Contra esta resolución, recurre de casación Emilio Peláez Ortíz, en su calidad de abogado defensor de oficio de los procesados Félix Arévalo Fernández y Javier Canedo Frías, denuncia la violación de los arts. 38 incisos a), b), 40 numerales 1) y 2) del Código Penal, 243 del Código de Procedimiento Penal, y 13 de la Ley N° 1970, quien previo alegato escueto de lo ocurrido en autos pide al Tribunal Supremo case la resolución recurrida absolviendo de culpa y pena a sus defendidos.
CONSIDERANDO: Que, la valoración y apreciación de la prueba en materia penal es de atribución privativa de los órganos jurisdiccionales, por expresa disposición del art. 135 del Código de Procedimiento Penal; y, en el caso de autos, los jueces de primera y segunda instancia han debido quedar convencidos de la culpabilidad de los incriminados condenados, convicción que es incensurable en casación.
En el sub-lite los jueces de instancia concluyen, que la litis tuvo inicio en razón del robo de especies en el Convento de San José de Tarata, donde Javier Canedo Frías y Félix Arévalo Fernández, en los años 1993 y 1994 trabajaban, el primero como sacristán y el segundo como jardinero, teniendo pleno conocimiento de los predios del inmueble. Y, violentando una ventana del citado Convento los incriminados citados sustraen una serie de antigüedades de arte sacro, entre ellos, un cuadro de la Virgen de Pompeya con marco enchapado en plata y floreado con vidrio, con la imagen enchapada en oro, una custodia de plata dorada con muchas perlas y piedras preciosas con pedestal, otra custodia un poco más sencilla con imagen de cuerpo entero de Santo Tomás labrada en plata, un sagrario de plata labrada, tres cálices medianos ordinarios, una estatua en busto de San Antonio de Padua con el niño, un resplandor de plata y otros; actos delictivos, admitidos por Javier Canedo Frías y Félix Arévalo Fernández, quienes acusan a Yamil Galindo Sánchez de ser el autor intelectual del robo, y en la tienda de antigüedades de éste incautan varios objetos que fueron sustraídos del Convento de San José de Tarata.
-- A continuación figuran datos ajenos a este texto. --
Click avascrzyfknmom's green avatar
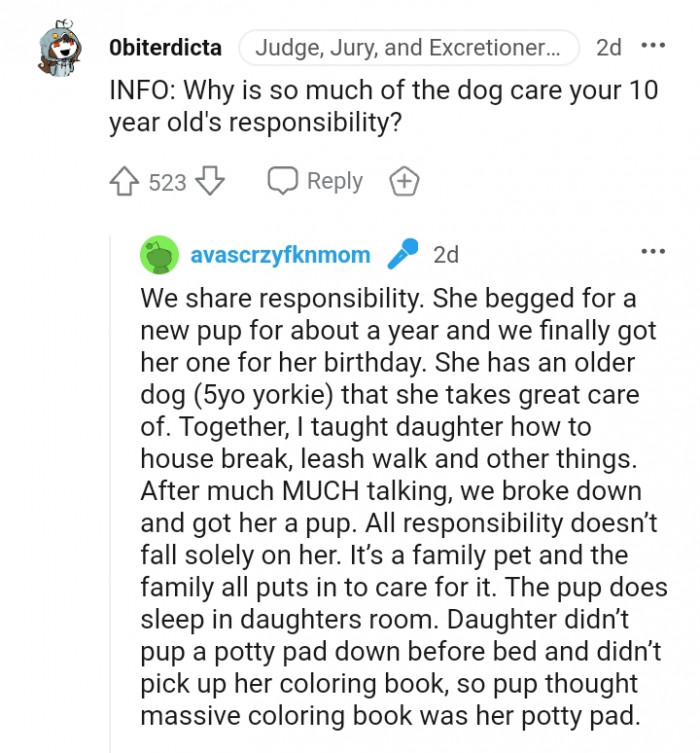Viewport: 700px width, 753px height. (x=160, y=255)
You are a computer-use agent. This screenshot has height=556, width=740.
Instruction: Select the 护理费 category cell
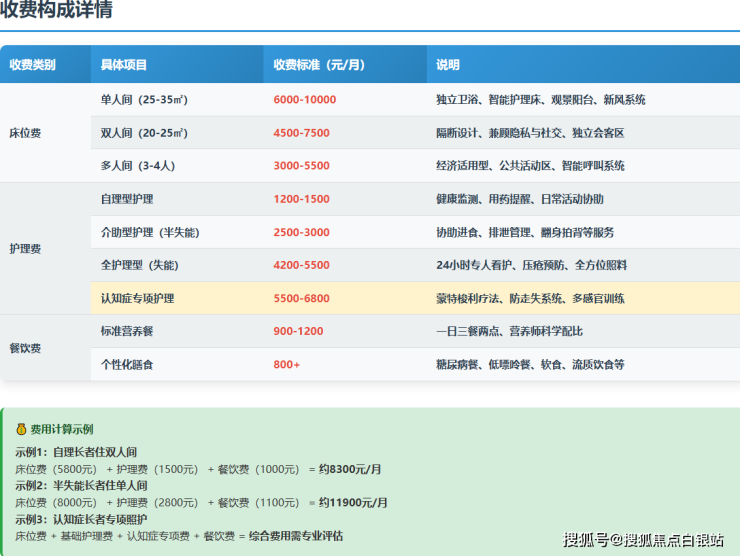(x=25, y=249)

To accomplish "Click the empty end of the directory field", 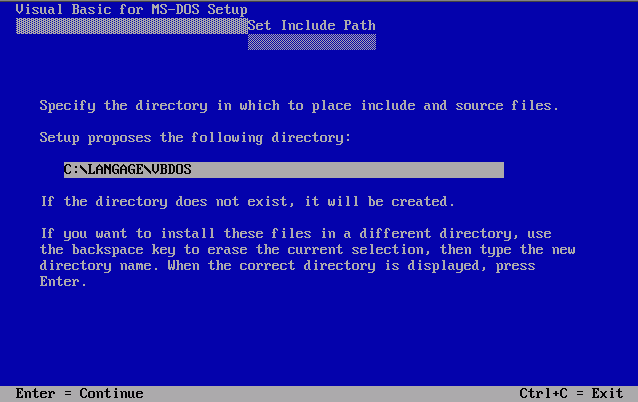I will (347, 170).
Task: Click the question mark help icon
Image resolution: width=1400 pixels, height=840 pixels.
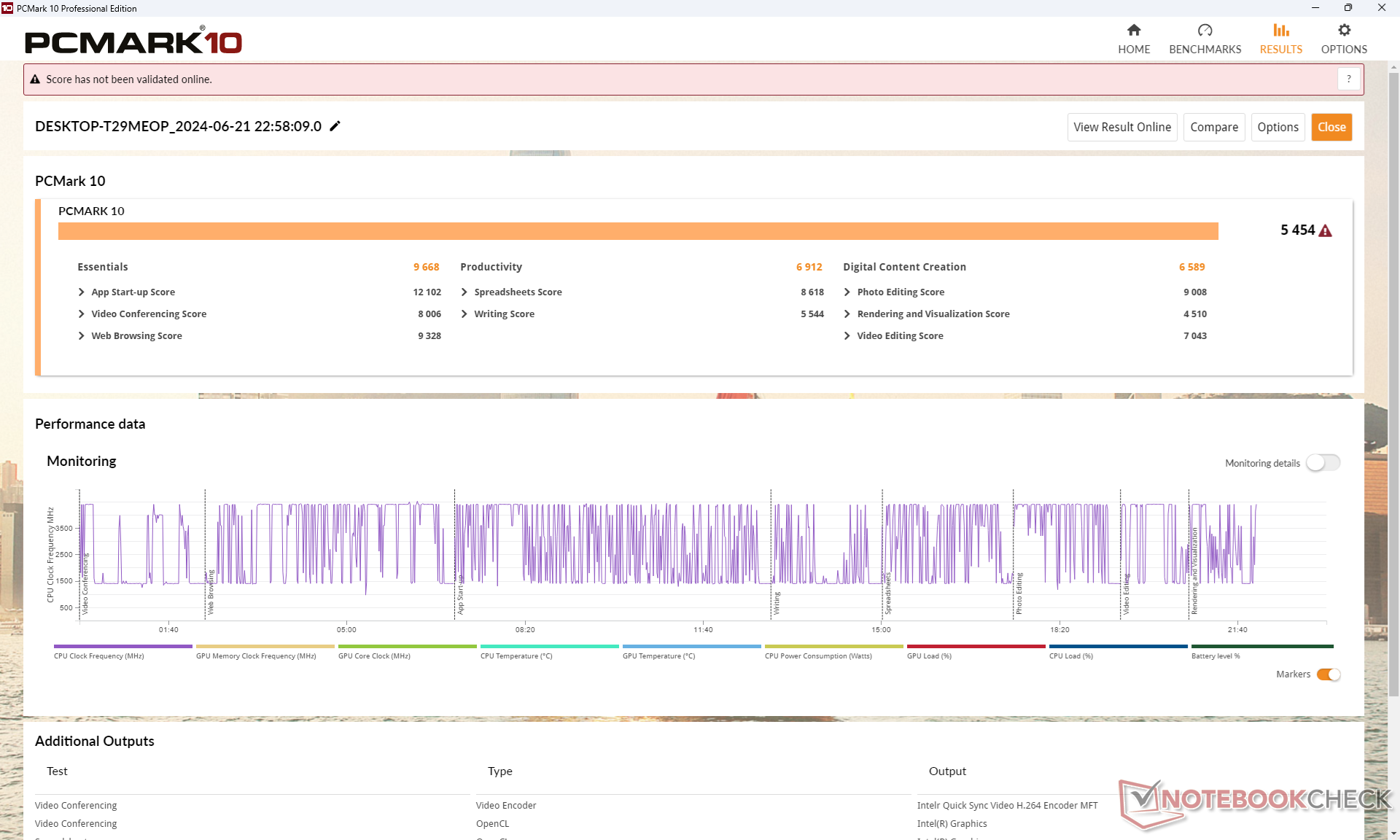Action: click(x=1348, y=79)
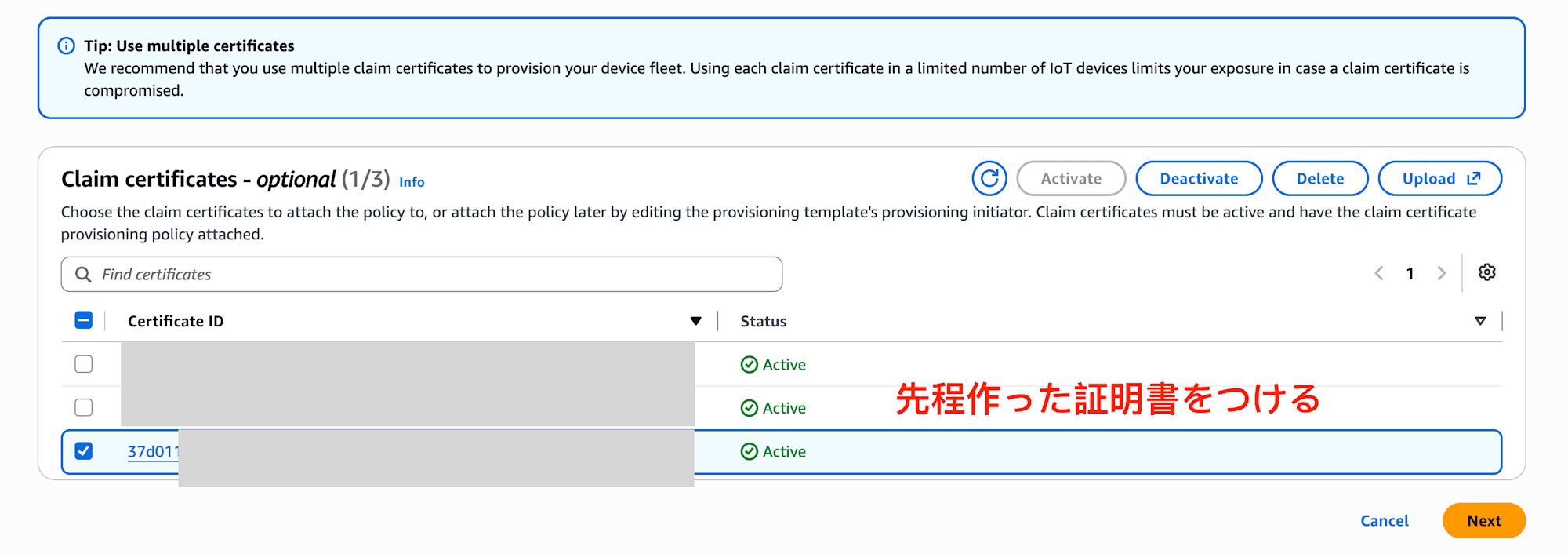
Task: Open the 37d011 certificate link
Action: coord(154,452)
Asimismo, establecen que Jamil Galindo Sánchez, no sólo que prestó una cooperación de tal naturaleza que sin la misma no se habría cometido el hecho delictivo perseguido en perjuicio del Convento anotado, sino que era quien pagaba por el trabajo delictivo encargado a Javier Canedo Frías y, a Félix Arévalo Fernández, con un absoluto desprecio al patrimonio histórico y cultural del pueblo de Tarata, evidencias contundentes que no fueron enervadas por los procesados durante el proceso.